(Recorded data)
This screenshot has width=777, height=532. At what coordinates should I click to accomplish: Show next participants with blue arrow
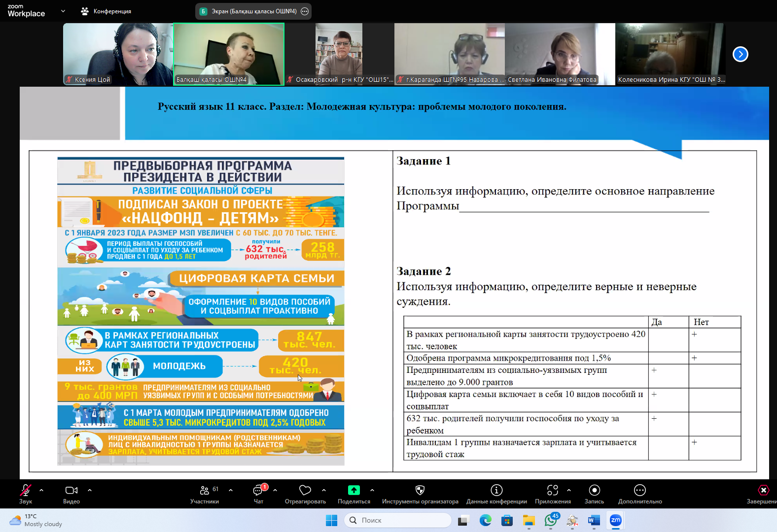[740, 54]
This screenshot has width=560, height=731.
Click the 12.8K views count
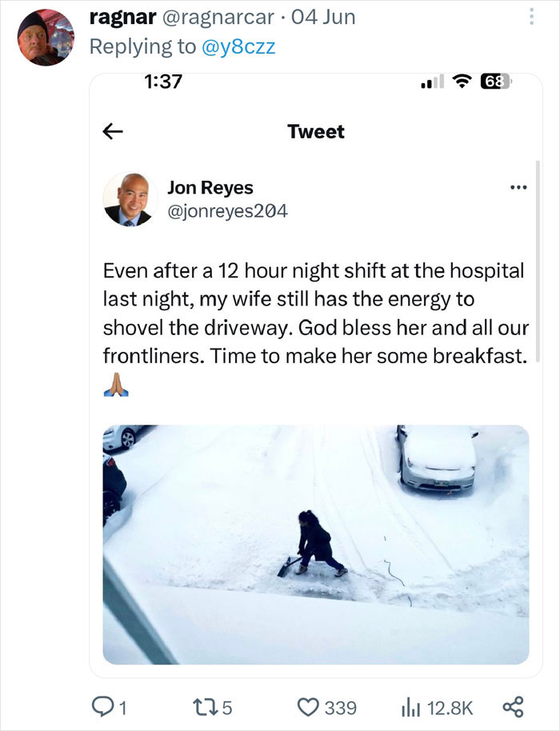tap(450, 706)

WHAT YOU ARE ASKED TO DO: Give the records again exactly, minus the pictures.

OUTPUT FOR THIS TASK:
This screenshot has width=777, height=532. At what coordinates should I click to accomplish: Show next participants with blue arrow
[740, 54]
This screenshot has width=560, height=731.
Click the 12.8K views count
tap(450, 706)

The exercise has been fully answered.